Un camino natural que sortea los barrancos y montañas, desde el fértil valle del Guadalquivir, a las diferentes tierras del Este y del Norte. Y una gran suerte histórica para este paso natural, por convertirlo en un lugar de privilegio para cruzar toda una cadena montañosa, al Este del valle del Guadalquivir, la cordillera sub-bética, que comprende todo un conjunto montañoso, una verdadera e infranqueable muralla natural que divide a Andalucía en dos y que propicia que las salidas hacia Levante y hacia el norte peninsular, se produzcan por un pequeño o reducido número de pasos naturales, entre los cuales se encontraba el antiguo camino de la Vía Augusta, así como sus diferentes ramales y alternativas, que cruzaban las sierras de Alcaraz, Segura, Cazorla y Sierra Morena, todo un conglomerado de tierras quebradas que necesitan de un sabio conocimiento del terreno para cruzarlas y continuar un feliz viaje, con carros y caballerías.

Son las mismas rutas de los arrieros, de los comercios que aún no conocían autopistas, carreteras, ferrocarriles, pero que tienen un tráfico intenso desde los tiempos más remotos de la Antigüedad. Un ejemplo, la madera de las sierras de segura y Cazorla, en la actual provincia de Jaén, servía para construir los barcos de la numerosa flota del califa Abderramán III, allí por el siglo diez. Se trasladaba la madera hasta las costas levantinas, para construir los barcos, muchos de ellos piratas, que asolaban el Mediterráneo junto con los berberiscos de Kairawuán.

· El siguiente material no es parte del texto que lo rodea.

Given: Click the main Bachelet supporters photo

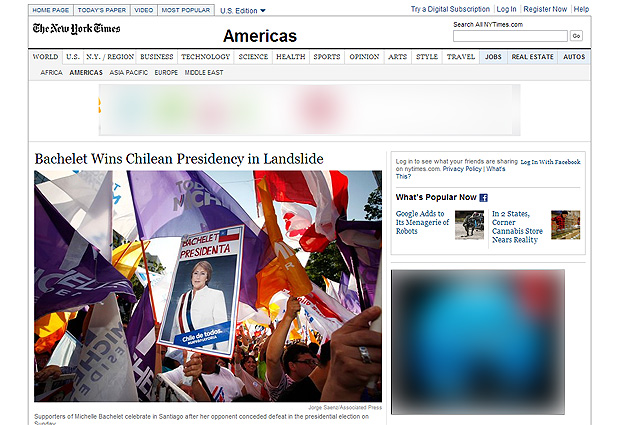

Un poblado de la antigüedad. 2000 antes de Cristo. Un poblado de piedra. Un punto de vigía sobre un camino. Una pobreza de ajuar de metales y una riqueza de ajuar lítico y cerámico. Una excavación arqueológica promovida por un Ayuntamiento que está dedicando recursos públicos al re-descubrimiento del pasado del pueblo. Un castillo árabe, una villa romana, unos restos arqueológicos, una riqueza en vías pecuarias, unos parajes desconocidos y poco valorados, una abundancia en recursos de caza y un poblado de la Edad del Bronce, de hace cuatro mil años, con una excavación en curso.

Los caminos, los cursos de agua, la vegetación, los recursos minerales, los puntos de visión, la calidad de la tierra, la protección contra los vientos, todo va formando un nuevo paisaje que iba, no solamente dando información sobre mi pueblo y los pueblos colindantes, sino también sobre el conjunto del planeta que es el sureste peninsular, y cuanto significa el aquí de una meseta, el allí de un valle, el allá de una montaña.

Agradezco esos 180 días que estuve en el campamento de arqueología de Castillejo del Bonete, porque fui conociendo mucho mejor la tierra que los primitivos ibéricos ya conocían en sus tiempos. Fui adaptando mis ojos y mi mirada, a mirar y a pensar como esos antepasados lo hacían en su vida cotidiana.